Diyaloglarda, kilise için kritik bazı siyasi ve insani noktalara da bolca yer veriliyor. Kiliseye mensup papazların çocuk istismarlarından söz açılıyor ve Katolik camiasının en yüksek mevkii adeta kilise için bir günah çıkarma işlemine dönüşüyor. Kilisenin, çoğu zaman olaylara sünger çekmesi, istismara uğrayan çocukların dağılmış psikolojilerini ve geleceklerini hiçe sayıp sadece onlara bu kötülüğü yapanları ortadan geçici süre kaybetmesi ve bu canilerin kendilerini temize çıkarmalarını beklemesi, sert ve gerçekçi şekilde eleştiriliyor. Üzeri kapatılan binlerce istismarın sebebi olan din adamlarının gerektiğinden çok daha hafif cezalar almasına ve olaylar basına yansımasın diye girilen çabalara dikkat çekiliyor. Bu şekilde halk gözünden kilise ifşa ediliyor.
Benedict ve Francis’in pizza ve fanta eşliğinde günahlarını bir bir ortaya döktükleri bu açık sözlü konuşmadan sonra birbirlerine duydukları şefkat katlanarak artıyor. Ortak noktaları olan günahkârlıklarının birleştirici gücü sayesinde daha sıkı dost olan ikili, geçmişine sünger çekiyor ve aydınlık gelecek umudu ve halka daha yakın olmak gerçeğiyle salonu beraber terk ediyor. O andan sonra da geçmiş günahların kilisedeki sorumluları, papaların bu kişiler üzerindeki sorumlulukları ya da mağdur insanların içinde bulundukları durum bir daha asla konuşulmuyor. Tıpkı gerçek dünyada olduğu gibi.

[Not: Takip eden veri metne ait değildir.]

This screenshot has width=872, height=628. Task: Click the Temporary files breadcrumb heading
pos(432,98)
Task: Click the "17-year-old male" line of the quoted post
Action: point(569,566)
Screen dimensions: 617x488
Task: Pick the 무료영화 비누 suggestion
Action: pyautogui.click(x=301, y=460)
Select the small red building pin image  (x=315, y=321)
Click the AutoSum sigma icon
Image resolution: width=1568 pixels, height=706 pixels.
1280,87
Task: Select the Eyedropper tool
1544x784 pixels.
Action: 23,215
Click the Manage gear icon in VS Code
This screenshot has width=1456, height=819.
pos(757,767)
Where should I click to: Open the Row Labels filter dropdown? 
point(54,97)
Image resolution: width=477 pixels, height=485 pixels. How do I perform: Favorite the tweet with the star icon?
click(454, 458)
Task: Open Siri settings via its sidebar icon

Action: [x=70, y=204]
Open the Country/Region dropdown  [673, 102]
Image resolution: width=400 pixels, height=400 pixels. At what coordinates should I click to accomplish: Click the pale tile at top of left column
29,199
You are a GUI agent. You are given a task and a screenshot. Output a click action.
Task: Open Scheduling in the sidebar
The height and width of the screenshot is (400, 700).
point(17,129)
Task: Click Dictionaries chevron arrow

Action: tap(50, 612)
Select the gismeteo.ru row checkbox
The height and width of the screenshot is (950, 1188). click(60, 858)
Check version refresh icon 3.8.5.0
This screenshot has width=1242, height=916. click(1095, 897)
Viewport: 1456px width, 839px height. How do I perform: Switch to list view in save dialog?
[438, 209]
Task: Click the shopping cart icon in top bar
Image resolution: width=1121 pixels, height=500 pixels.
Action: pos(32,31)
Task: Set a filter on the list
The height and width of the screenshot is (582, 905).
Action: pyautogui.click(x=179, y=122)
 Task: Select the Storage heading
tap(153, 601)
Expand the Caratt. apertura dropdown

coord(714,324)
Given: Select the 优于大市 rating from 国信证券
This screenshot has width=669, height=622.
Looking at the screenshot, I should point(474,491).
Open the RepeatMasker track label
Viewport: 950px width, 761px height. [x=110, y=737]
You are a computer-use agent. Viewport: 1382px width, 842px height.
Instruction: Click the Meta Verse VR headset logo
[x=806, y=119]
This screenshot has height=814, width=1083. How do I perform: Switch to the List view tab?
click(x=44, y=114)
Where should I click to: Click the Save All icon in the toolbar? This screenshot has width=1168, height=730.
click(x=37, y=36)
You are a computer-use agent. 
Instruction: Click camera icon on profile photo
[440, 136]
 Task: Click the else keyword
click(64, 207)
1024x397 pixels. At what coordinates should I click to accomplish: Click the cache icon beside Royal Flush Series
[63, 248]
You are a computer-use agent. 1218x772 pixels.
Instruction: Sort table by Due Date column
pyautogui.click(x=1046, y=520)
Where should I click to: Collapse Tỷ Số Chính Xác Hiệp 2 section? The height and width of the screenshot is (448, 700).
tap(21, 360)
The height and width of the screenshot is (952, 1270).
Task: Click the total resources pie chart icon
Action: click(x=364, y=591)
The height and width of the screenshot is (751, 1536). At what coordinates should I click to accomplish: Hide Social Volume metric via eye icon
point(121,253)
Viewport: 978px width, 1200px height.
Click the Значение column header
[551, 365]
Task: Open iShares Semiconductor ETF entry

Arjantin-Almanya maçı ile papaların gerçek görüntüleri eşliğinde devir teslimini başarıyla gerçekleştiren Benedict ve Francis’in hikâyesi, gelecekle ilgili umut vadederek neşeli bir şekilde son buluyor. Ne var ki bu durum, geçmişi değiştiremeyeceğimiz ve bu ikilinin zamanında işledikleri günahlarla ilgili hiçbir soruya cevap veremeyecek olmaları gerçeğini değiştirmiyor.
Ek olarak, bunları da bilmekte fayda var:
– Bu filmde Arjantin diktatörü tarafından zulme uğrayan karakteri canlandıran Jonathan Pryce, aynı zamanda Argentine in Evita (1996) filminde kendine o zulmü yapan diktatör Juan Peron’u da oynamıştır.
– Vatikan, çekimler için Netflix’i reddedince önce 10 hafta süren Sisine Şapel’in birebir modellenme çalışması yapılmış ve çekimlere daha sonra başlanmıştır.
– Filme konu olmuş görüşmenin varlığına dair hiçbir kanıt yoktur.
Ahmet Ozan Tekin
Ahmet Ozan Tekin ‘ e teşekkür ederim , gerçekten çok iyi bir analiz yapmış ve filmin dikkat edilmesi gereken unsurlarına ve diyaloglarına dikkat çekmiş .
Film hakkındaki yorumları ile bizi bilgilendiriği için Ahmet beye teşekkür ediyorum.